> _Task inputs_:
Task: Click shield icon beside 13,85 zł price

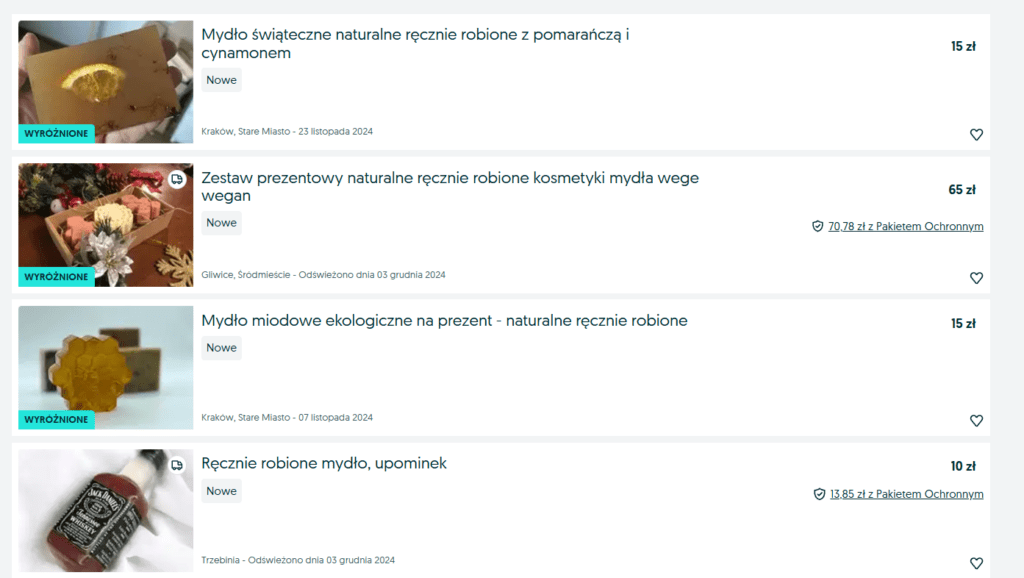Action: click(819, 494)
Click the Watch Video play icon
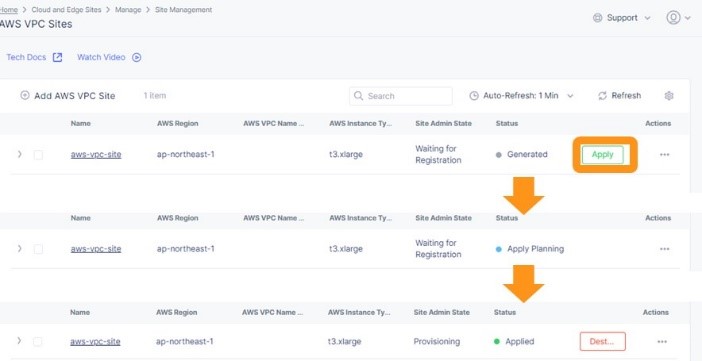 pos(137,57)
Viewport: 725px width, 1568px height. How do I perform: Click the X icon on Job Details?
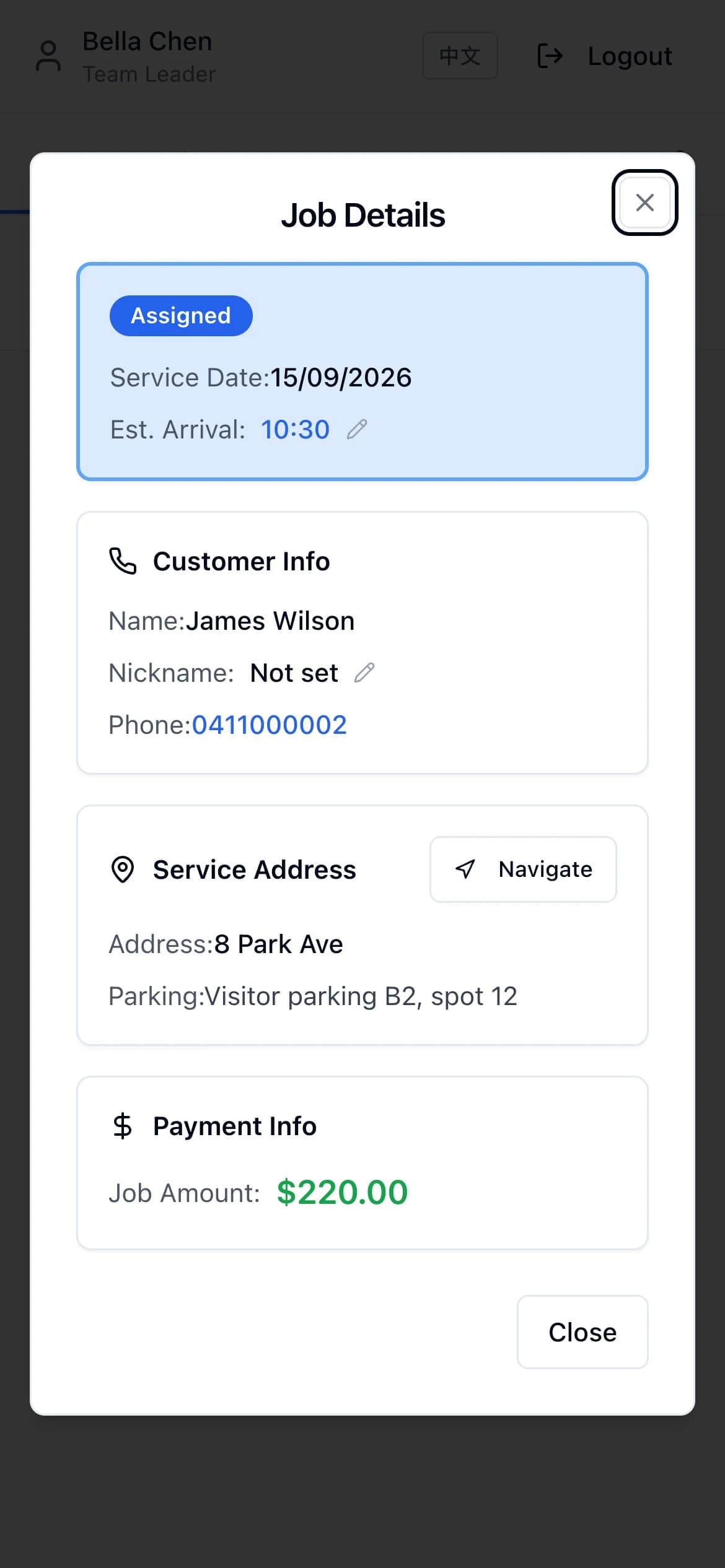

> _Exercise brief_:
What is wanted is a word-for-word restatement of the entries, without their images.

> _Solution to this task_:
Task: Click shield icon beside 13,85 zł price

Action: click(819, 494)
Click the Watch Video play icon
 pos(137,57)
Viewport: 725px width, 1568px height. How do I perform: Click the X icon on Job Details?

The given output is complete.